TRANSBORDAR: TRANSGRESSÕES DO BORDADO NA ARTE (2020)
Texto que acompanha as obras
Sesc Pinheiro, São Paulo/SP
Texto: Ana Paula Cavalcanti Simioni
RICK RODRIGUES. SEM TÍTULO. SÉRIE ALMOFADINHAS
Delicadeza talvez seja a palavra que melhor exprime as obras aqui expostas pelo artista capixaba Rick Rodrigues. As linhas finas, puras, quase infantis de seu desenho – prática a que se dedica desde os tempos da faculdade - se insinuam cuidadosamente sobre essas pequenas e aconchegantes almofadas. O bordado é suave, como se se recusasse a macular o tecido que lhe serve de base. Nada mais distante do que as primeiras recordações que possui do ato de bordar, em que o irmão mais velho costurava o couro, duro e áspero, na fazenda dos avós.
Esse objeto específico- a almofada- possui sentidos importantes em sua produção. Elas habitam um universo que lhe é central, o da casa. Casa tomada como um espaço de afetos e de memórias, como um abrigo, um refúgio. Segundo Rick Rodrigues, esses homens com jardins na cabeça falam exatamente sobre a experiência de se ingressar numa casa, ter contato com a poesia que essa carrega em cada um dos seus cômodos até se chegar ao quintal, e observar as flores que ali estão. Eles traduzem formas de habitar, termo aqui entendido não como um simples morar, mas como uma maneira de se estar no mundo.
As almofadas são também um símbolo do coletivo formado por Rick e outros dois artistas, igualmente presentes nessa exposição, Rodrigo Mogiz e Fabio Carvalho. Em 2017, os três fundam o grupo “Os almofadinhas”. O texto de apresentação explica que o nome faz referência a um concurso que ocorreu em 1919, em Petrópolis (RJ). Neste, segundo os termos da época ““rapazes elegantes e efeminados” se reuniram para definir quem era o melhor na arte de bordar e pintar almofadas trazidas da Europa especialmente para a ocasião” . A reação social aos almofadinhas de outrora foi grande. Afinal, eles desafiaram os valores dominantes sobre masculinidade, termo que compreendia um sentido único e normativo, de sinônimo de virilidade.

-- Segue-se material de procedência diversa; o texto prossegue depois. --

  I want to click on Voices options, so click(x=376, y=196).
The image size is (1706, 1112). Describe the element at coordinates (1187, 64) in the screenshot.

Ao se apropriarem da expressão “Almofadinhas”, os artistas subvertem o sentido negativo que essa recebeu no passado. Fazem dela um emblema de uma tríade de artistas homens que usam o bordado como um meio expressivo; questionando a ideia corrente de que a masculinidade só pode ser vivenciada a partir de um único modelo, compulsório e naturalizado. Estereótipos de gênero, como bem apontam em seu
manifesto, são construções culturais e, assim, como eles próprios afirmam “são dependentes de tempo e espaço (local); são acordos feitos por um certo grupo humano e que, em geral, por acontecerem ao longo de várias gerações, podem nos parecer "eternos", uma vez que nossas vidas são tão curtas, e testemunhamos apenas uma pequena fração deste processo”(https://www.rickrodrigues.com/almofadinhas-texto-do-coletivo). Essas questões tão profundas e questionadoras, são aqui propostas por meio de obras aparentemente frágeis, delicadas e melancólicas. Elas nos encantam e nos desestabilizam.
Ana Paula Cavalcanti Simioni, curadora da exposição "Transbordar: Transgressões do Bordado na Arte". Sesc Pinheiros/SP.